Because that’s not the life experience of a lot of people, whose work is to do something or make something for reasons that are not intrinsic – to pay the rent, or just to fit in somewhere, or to be rich or prestigious.

To work in a field where basically the reward is the experience of the work seems to me to bring a treasured integrity and satisfaction. A sense that the worker and the work are one and that the work is whole and complete, or that that is just around the corner.

The motivations reported as next most important are to contribute to the artform, the community, to collaborate with and help others. These are very nice people.

The more extrinsic rewards – recognition by others, financial rewards and security – come at the bottom of the list of values.
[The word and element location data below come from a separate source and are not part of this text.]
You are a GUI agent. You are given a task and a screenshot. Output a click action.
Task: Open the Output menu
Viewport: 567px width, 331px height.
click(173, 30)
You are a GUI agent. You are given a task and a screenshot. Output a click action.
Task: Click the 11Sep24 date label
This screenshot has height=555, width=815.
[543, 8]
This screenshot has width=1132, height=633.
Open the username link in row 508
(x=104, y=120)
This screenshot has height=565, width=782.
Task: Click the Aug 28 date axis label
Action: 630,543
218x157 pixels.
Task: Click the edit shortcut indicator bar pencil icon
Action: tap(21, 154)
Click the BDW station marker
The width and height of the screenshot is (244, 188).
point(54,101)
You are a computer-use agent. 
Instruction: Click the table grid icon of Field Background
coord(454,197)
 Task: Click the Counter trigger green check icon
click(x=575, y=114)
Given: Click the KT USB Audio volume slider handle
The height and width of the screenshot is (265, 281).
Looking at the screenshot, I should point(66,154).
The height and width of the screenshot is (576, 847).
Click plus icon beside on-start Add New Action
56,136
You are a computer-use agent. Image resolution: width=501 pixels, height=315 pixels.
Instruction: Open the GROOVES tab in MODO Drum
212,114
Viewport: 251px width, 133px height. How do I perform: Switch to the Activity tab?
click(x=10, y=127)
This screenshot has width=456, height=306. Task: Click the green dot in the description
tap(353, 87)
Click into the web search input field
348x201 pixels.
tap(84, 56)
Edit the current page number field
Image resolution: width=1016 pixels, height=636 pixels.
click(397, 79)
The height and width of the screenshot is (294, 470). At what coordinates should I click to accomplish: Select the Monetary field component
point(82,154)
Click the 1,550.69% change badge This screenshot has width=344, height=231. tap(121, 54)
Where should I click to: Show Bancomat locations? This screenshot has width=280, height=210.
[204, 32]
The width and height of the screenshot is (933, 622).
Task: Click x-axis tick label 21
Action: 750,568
Just as well that high value is not placed on financial rewards because for most, they are in slim supply. I guess that’s where this study began, with the realisation that so many musicians have to work in other tasks to get the money to pay the bills. So it is natural that this be recognised and that there is attention paid to how  to prepare musicians to cope with the reality.

That needs to happen. But there can be an alternative focus: to somehow create a situation where more musicians can do that intrinsic work in their art without unwanted diversion into other activities. A country, a government, with a heart – indeed, with a soul – would want this and could make it possible.

The study finds that despite the great emphasis on the intrinsic rewards of music making, the musicians define career success as including financial sustainability, and peer and audience recognition, and among all such factors see themselves as least successful in achieving their income needs. That brings anxiety.

It follows that 12.77% of our musicians self-report mental health problems. This is an issue that has grabbed broad public concern in the time of the coronavirus.

But the incidence of mental health problems overall in the Australian population is 17.5% – about 40% higher than in musicians despite the musicians’ precarious situation.

So we need not say you must be mad to take on a musical career.

Rather, we can say you’d be mad not to.

Dr Richard Letts AM is the founder and Director of The Music Trust, founder and former Executive Director of the Music Council of Australia (now Music Australia) and Past President of the International Music Council. He has held senior positions in music and culture in Australia and the United States, advocated for music and music education, conducted research, written policy documents, edited four periodicals, published four books and hundreds of articles.